Only Scratch’s tail could be seen, poking out of the cozy little cafe. “Urp… jussa… minute…”

“Now, Scratchie! What in Equestria possessed you? What are you even doing?”

Vinyl backed up, and emerged, licking her lips. She burped again. “Doing? ‘m helping.”

“Ew, Vinyl!” wailed Octavia. “What are you eating? You’re a pony! Is that really…”

“I’m a unicorn,” replied Scratch. “From Neighpon. And they don’t do this in Ponyville, or at least not that I’ve seen… and it’s sushi, Tavi. It’s fish.”

“Ewww!” cried Octavia.

“Well, we have a long journey, Tavi!” argued Scratch. “I should be ready! I could nearly pull the cart after all that sushi. Mmmmm.”

Big Macintosh blinked. “That’s my job, ma’am.”

“Well, want some sushi?” suggested Scratch. “I haven’t finished eating all of it yet.”

“Nuh-uh!” protested Big Macintosh, recoiling, shoving the cart back.

“Oh, no!” squealed Octavia. She dove, and caught her toppling cello, and glared at him.

“Okay, first of all be more careful Big Macintosh,” ordered Scratch. “Second, I thought you said the cart was secure, Tavi.

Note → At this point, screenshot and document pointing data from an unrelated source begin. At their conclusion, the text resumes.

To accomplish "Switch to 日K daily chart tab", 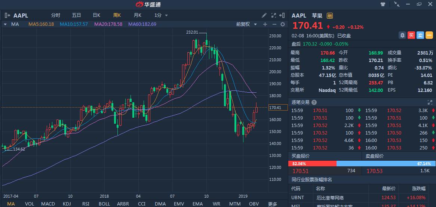I will [x=96, y=15].
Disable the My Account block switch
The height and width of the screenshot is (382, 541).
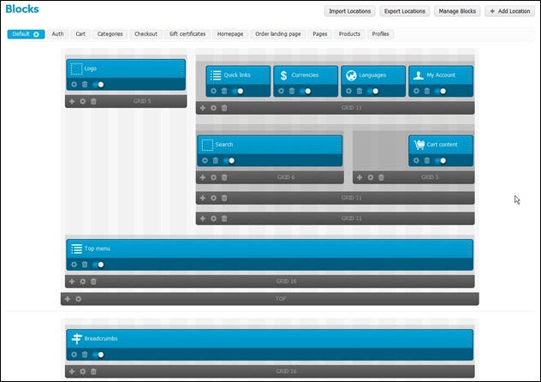pos(440,91)
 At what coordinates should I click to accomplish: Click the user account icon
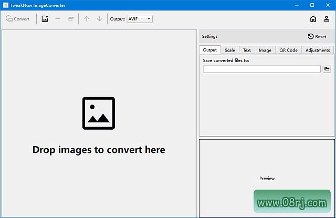[326, 19]
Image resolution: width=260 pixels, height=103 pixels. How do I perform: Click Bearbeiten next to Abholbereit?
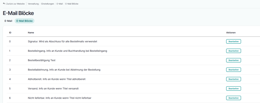click(x=233, y=79)
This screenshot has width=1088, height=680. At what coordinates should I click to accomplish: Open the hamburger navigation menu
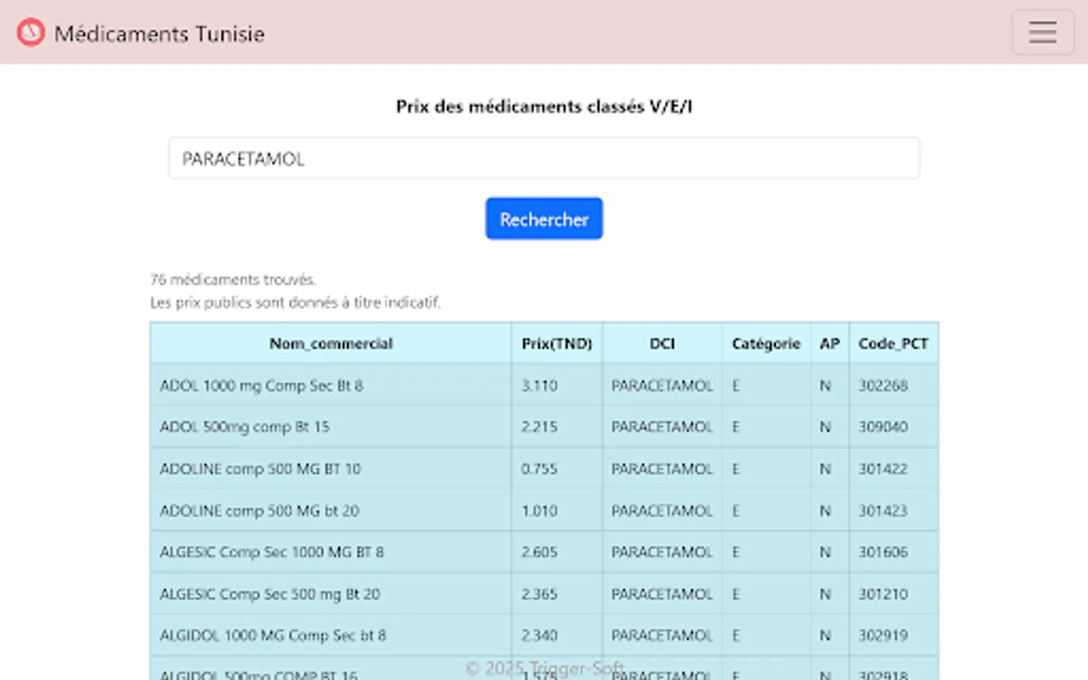click(1043, 32)

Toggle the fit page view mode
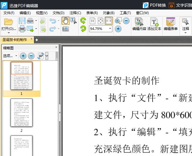point(100,21)
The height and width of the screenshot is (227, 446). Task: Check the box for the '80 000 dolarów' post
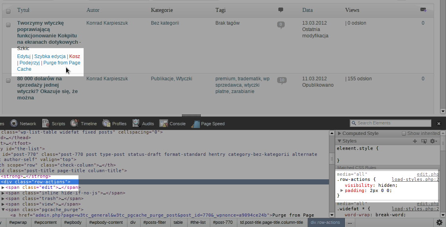point(8,80)
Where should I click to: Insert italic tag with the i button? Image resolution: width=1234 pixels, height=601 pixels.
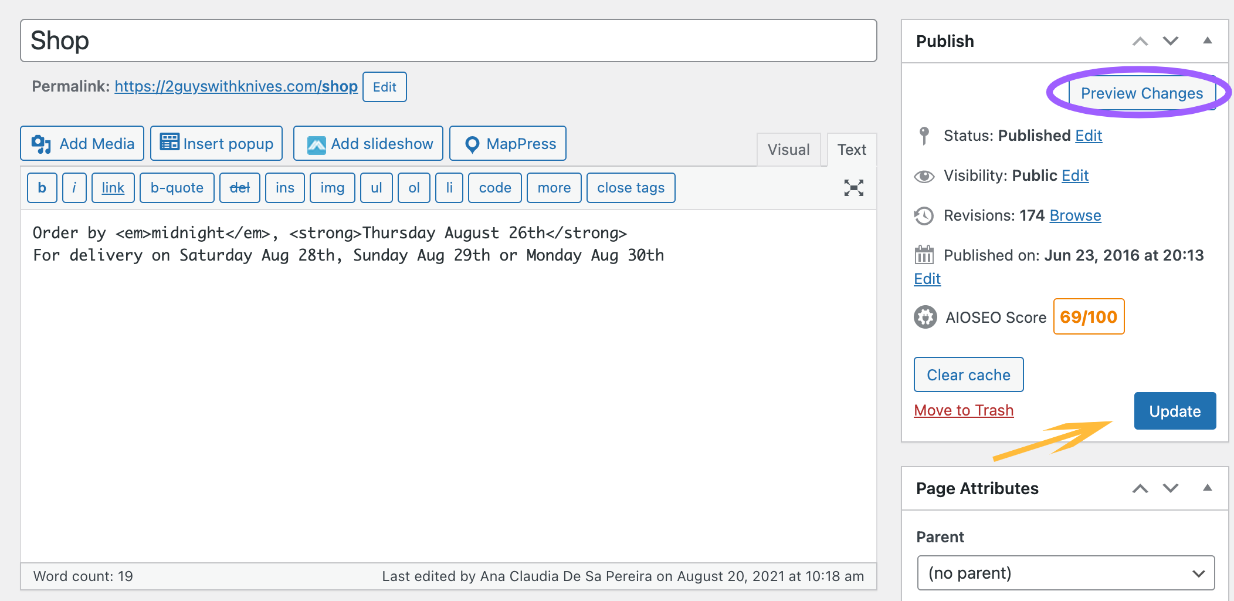click(x=74, y=188)
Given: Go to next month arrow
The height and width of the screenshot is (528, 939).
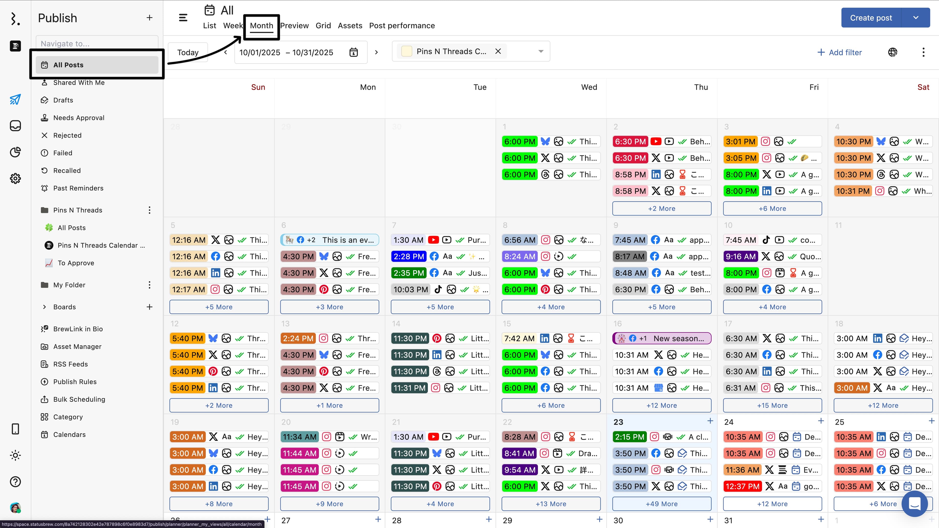Looking at the screenshot, I should click(x=376, y=52).
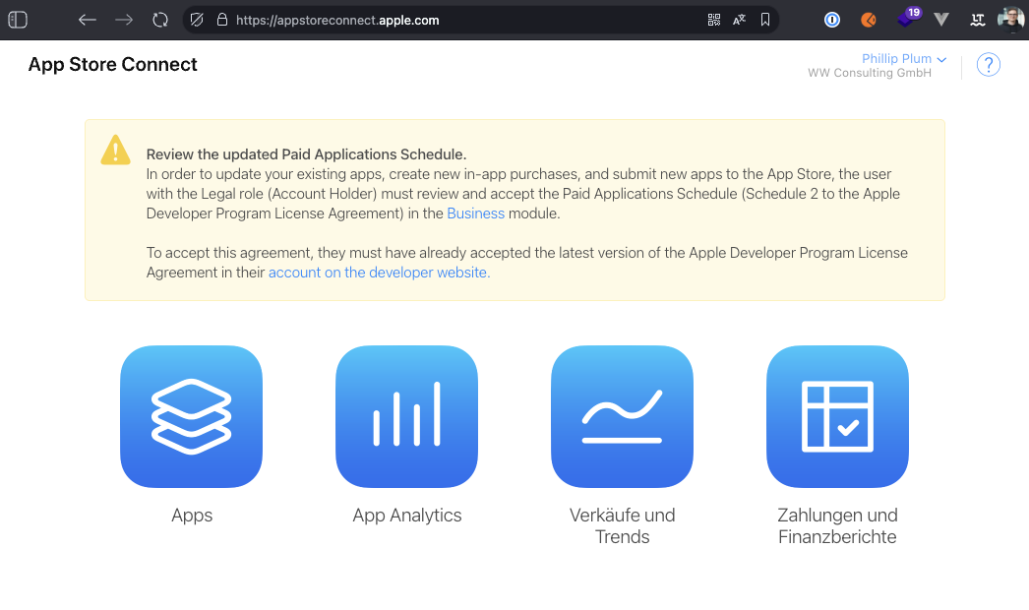1029x610 pixels.
Task: Open the App Analytics bar chart icon
Action: click(x=406, y=416)
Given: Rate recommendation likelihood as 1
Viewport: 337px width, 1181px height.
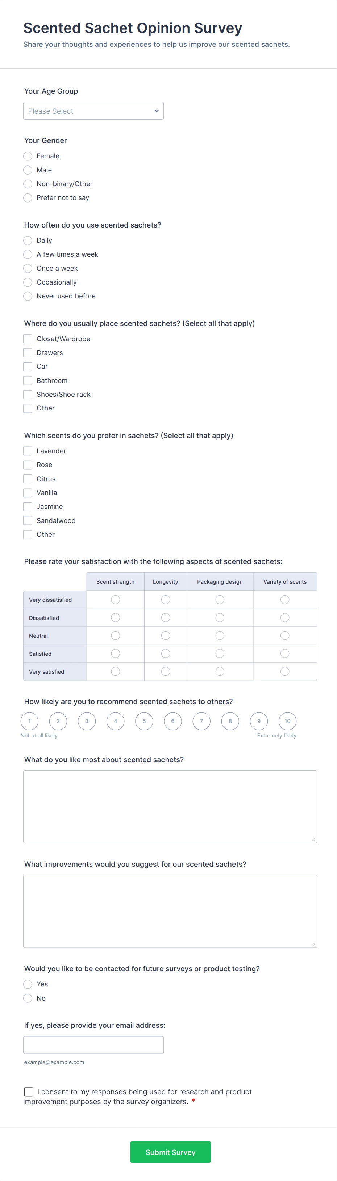Looking at the screenshot, I should [x=29, y=721].
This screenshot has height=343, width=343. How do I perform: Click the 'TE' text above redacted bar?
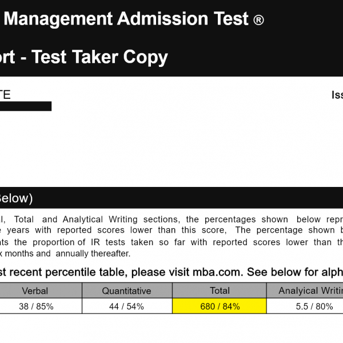point(5,95)
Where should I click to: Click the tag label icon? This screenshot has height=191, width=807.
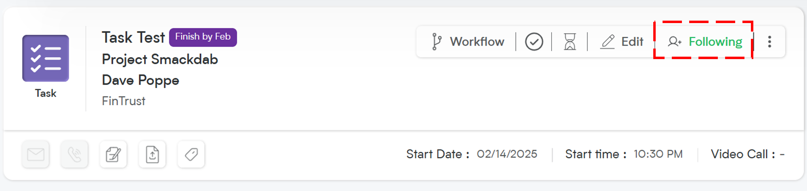point(191,154)
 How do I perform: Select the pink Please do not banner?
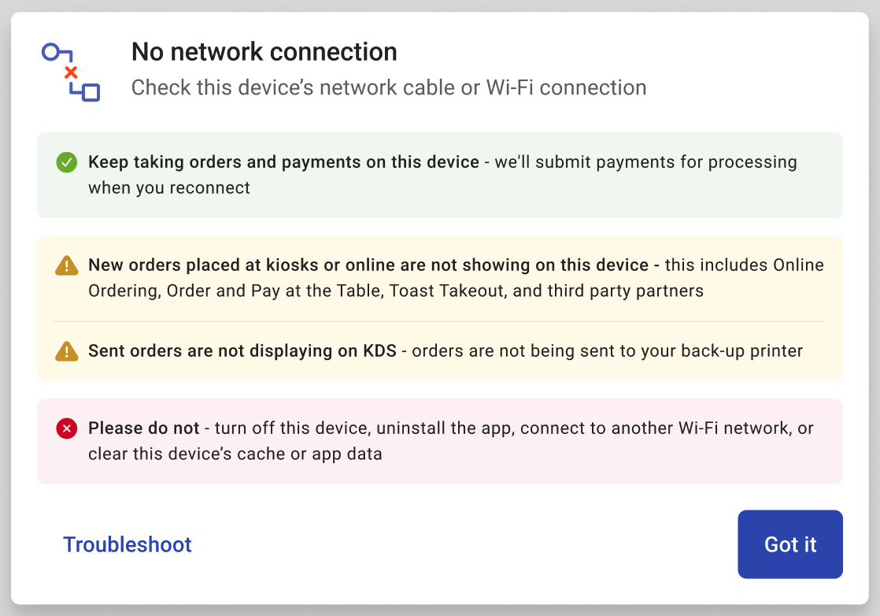tap(440, 441)
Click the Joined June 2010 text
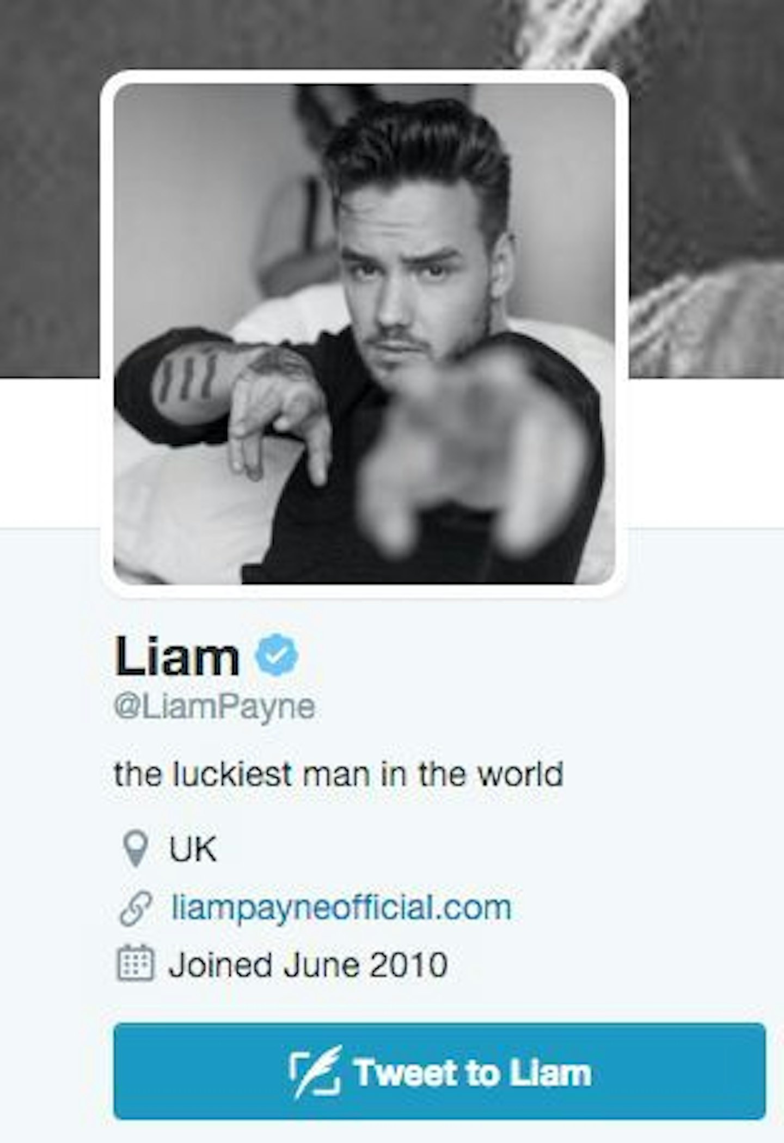Viewport: 784px width, 1143px height. (308, 965)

And thirdly, this is what Neighponnese unicorns do. Hey, even back home I’ve seen Fluttershy feeding weasels and stuff with fish. It gives you a lot more energy and, like, rar-fierce-pony-ness than grass does. Unicorns here eat this stuff to build up their magic more intensely.” She winced. “As you know, that’s kind of important to us.”

“Do them crazy pegasuses eat fish too?” asked Big Macintosh.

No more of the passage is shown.